**提供テキスト:**
『まっつん と ぼく』
まっつんは、化け物でした。
時には、言葉で。
時には、表情で。
時には、動きで。
時には、状況で。
まるで、うねりのような爆笑を生み出します。
その誰も想像しない角度からの笑いは、見るもの全てを魅了します。
そんな、まっつんを讃える人たちが、この世界にはたくさんいました。彼は日曜日よりの使者として、まるで笑いの神様のように、崇め奉られる。
まっつんは、化け物のようなコメディアンで、コメディアンのような化け物でした。
ある時、まっつんは、漫才師でした。
まっつんの漫才はそれまでのアップテンポな漫才とは異なり、まるでチンピラの会話のよう。これを芸なんて呼べるものか。偉大な師匠は怒るばかりです。
しかし人々は、まっつんの漫才を聞いて大爆笑しました。彼の言葉は、漫才という王道の裏をかきます。
そうして、まっつんのぼそっと言い放つボケは、瞬く間に他の漫才師たちに普及しました。

**データ一覧:**

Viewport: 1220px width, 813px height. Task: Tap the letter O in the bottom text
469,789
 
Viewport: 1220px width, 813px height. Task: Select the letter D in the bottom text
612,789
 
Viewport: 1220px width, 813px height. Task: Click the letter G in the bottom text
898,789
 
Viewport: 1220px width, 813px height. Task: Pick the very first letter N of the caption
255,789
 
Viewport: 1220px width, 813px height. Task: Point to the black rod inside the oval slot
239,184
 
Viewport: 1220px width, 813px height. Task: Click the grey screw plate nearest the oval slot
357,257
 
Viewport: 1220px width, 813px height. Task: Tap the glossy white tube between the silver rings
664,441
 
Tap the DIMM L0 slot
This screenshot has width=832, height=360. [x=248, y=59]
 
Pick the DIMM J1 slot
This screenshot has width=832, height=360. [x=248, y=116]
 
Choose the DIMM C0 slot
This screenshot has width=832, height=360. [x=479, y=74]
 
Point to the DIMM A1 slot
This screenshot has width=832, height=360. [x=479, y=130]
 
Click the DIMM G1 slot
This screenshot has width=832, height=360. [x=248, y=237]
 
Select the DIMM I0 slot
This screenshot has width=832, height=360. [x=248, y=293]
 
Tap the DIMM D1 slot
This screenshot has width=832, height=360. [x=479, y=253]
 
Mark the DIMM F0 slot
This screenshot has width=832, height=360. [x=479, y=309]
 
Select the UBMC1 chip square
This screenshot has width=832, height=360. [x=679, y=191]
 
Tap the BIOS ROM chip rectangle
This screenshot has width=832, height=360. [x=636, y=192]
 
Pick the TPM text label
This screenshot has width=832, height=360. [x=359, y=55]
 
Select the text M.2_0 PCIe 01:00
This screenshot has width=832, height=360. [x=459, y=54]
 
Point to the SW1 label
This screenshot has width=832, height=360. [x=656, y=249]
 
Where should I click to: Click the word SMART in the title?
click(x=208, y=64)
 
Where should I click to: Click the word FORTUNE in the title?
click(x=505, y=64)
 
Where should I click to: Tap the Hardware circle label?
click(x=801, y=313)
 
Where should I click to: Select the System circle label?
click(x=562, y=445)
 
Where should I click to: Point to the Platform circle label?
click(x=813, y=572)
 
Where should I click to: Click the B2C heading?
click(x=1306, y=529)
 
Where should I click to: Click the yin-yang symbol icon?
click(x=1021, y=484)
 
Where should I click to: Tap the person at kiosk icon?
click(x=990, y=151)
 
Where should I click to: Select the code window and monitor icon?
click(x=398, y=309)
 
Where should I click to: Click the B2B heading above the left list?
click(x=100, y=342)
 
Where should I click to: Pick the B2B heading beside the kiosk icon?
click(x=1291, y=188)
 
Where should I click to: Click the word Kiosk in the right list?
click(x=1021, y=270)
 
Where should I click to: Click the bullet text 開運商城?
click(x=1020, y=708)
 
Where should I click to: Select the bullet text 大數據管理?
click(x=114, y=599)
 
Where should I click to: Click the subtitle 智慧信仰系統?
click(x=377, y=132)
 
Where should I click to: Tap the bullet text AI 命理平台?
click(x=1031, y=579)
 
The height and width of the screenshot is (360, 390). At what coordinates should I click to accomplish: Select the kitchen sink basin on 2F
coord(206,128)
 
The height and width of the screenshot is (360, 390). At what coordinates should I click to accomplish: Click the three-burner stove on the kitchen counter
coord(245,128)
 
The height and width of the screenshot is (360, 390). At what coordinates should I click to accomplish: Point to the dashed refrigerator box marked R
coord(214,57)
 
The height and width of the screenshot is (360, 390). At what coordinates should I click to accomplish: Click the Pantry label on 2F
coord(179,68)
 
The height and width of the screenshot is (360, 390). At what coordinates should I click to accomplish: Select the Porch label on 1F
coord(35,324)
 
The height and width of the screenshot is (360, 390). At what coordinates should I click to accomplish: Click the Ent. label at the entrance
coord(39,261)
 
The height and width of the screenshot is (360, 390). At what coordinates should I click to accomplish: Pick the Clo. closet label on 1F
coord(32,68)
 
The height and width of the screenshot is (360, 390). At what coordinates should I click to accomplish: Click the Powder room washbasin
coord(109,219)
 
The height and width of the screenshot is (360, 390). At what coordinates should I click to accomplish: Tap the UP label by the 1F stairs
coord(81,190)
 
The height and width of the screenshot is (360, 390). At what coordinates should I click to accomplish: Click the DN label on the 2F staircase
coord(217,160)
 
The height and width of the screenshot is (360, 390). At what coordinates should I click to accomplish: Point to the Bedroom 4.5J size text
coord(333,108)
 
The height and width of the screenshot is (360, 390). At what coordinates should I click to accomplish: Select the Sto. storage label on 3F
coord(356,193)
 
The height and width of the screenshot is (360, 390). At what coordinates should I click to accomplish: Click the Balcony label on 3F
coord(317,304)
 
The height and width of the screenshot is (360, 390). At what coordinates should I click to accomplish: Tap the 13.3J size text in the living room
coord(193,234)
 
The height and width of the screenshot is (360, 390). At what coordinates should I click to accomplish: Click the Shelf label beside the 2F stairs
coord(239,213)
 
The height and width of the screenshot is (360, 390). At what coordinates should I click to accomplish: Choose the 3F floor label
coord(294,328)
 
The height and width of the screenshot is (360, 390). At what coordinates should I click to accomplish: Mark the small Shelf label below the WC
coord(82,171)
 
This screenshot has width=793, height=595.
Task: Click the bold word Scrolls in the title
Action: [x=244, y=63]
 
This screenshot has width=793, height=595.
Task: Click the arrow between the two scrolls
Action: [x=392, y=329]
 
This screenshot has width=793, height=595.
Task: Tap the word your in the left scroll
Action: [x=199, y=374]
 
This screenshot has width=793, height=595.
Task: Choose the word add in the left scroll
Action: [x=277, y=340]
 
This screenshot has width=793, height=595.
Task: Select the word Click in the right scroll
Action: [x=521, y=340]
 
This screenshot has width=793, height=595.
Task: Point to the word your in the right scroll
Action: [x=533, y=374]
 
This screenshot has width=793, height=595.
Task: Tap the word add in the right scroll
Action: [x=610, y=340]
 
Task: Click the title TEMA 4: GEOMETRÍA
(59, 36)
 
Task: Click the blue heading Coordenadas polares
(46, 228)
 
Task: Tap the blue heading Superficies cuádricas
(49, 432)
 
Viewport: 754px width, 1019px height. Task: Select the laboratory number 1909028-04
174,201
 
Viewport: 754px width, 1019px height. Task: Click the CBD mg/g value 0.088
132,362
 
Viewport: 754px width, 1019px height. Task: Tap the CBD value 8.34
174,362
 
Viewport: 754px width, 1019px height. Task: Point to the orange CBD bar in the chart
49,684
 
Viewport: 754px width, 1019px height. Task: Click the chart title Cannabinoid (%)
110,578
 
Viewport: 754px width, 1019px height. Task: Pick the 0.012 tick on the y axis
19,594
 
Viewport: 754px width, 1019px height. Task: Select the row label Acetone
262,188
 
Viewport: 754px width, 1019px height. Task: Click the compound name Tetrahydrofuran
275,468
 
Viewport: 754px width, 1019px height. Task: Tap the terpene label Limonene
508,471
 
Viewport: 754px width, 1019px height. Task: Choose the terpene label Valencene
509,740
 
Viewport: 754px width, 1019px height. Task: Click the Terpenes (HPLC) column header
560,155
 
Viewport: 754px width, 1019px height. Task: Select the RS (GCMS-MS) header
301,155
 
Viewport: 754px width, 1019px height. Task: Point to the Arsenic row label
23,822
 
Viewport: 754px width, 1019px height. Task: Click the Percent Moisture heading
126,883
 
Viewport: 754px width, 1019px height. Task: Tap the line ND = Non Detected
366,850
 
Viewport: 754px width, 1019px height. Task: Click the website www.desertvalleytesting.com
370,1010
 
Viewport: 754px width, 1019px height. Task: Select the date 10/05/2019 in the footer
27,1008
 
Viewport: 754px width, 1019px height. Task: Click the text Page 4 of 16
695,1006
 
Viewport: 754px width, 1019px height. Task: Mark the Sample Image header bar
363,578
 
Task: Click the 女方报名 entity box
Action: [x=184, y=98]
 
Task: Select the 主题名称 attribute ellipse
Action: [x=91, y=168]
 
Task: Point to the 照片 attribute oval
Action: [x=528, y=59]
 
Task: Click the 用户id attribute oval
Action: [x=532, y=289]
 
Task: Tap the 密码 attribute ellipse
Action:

**課題一覧:**
[A] 提供テキストで「時には、」の後に挙げられているものをすべて書き出してください。
[B] 提供テキストによると、まっつんは何のように崇め奉られていますか。
[C] 提供テキストのうち、「まっつんは、化け物のようなコメディアンで、コメディアンのような化け物でした。」から始まり「の漫才師たちに普及しました。」までの部分を一字一句変えずに書き写してください。
データはこの作業とは関係ありません。

**課題別の回答:**
[A] 言葉、表情、動き、状況

[B] 笑いの神様のように崇め奉られています。

[C]
まっつんは、化け物のようなコメディアンで、コメディアンのような化け物でした。
ある時、まっつんは、漫才師でした。
まっつんの漫才はそれまでのアップテンポな漫才とは異なり、まるでチンピラの会話のよう。これを芸なんて呼べるものか。偉大な師匠は怒るばかりです。
しかし人々は、まっつんの漫才を聞いて大爆笑しました。彼の言葉は、漫才という王道の裏をかきます。
そうして、まっつんのぼそっと言い放つボケは、瞬く間に他の漫才師たちに普及しました。